C’est le fonctionnement optimal de la biologie.
Les arguments contre les bananes vertes (1–4)
Soyons honnêtes.
Les bananes vertes ont leurs adeptes.
Certains apprécient :
Sa texture plus ferme
Sa faible teneur en sucre
Sa digestion plus lente
Mais manger une banane de deuxième stade, c’est comme manger du potentiel.
Elle est dense.
Elle est riche en amidon.
Elle manque d’arôme.
On n’a pas l’impression d’en avoir fini.
Une banane verte ne se mélange pas bien au porridge.
Elle ne sucre pas naturellement un smoothie.
Elle n’offre pas cette saveur chaude et nostalgique de banane.
Elle est pratique.
Mais elle n’apporte pas de plaisir.
Les arguments contre les bananes trop mûres (10)
À l’opposé, on trouve la banane très tachetée, presque brune.
Stade 10.
À ce stade :
La texture est extrêmement molle.
Les sucres sont concentrés.
La peau est fragile.
La saveur est intensément sucrée.
Ces bananes sont parfaites pour la pâtisserie.

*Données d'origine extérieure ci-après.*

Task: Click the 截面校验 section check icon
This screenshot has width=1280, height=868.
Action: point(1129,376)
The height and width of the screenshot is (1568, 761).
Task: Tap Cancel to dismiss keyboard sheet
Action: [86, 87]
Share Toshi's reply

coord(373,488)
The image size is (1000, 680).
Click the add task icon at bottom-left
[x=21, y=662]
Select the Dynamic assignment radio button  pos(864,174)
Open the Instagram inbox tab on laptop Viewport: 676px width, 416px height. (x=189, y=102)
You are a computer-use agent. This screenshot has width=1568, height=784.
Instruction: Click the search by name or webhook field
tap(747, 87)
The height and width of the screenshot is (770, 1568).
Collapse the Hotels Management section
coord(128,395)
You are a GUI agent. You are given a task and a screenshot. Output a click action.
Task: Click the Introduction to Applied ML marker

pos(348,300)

Un pain aux bananes ? Parfait.
Des muffins aux bananes ? Idéaux.
Des crêpes ? Exceptionnels.
Mais à déguster telles quelles ?
Elles peuvent être trop sucrées.
Presque fermentées.
Trop molles pour être satisfaisantes.
Le stade 10 n’est plus une banane à grignoter.
C’est une banane à utiliser comme ingrédient.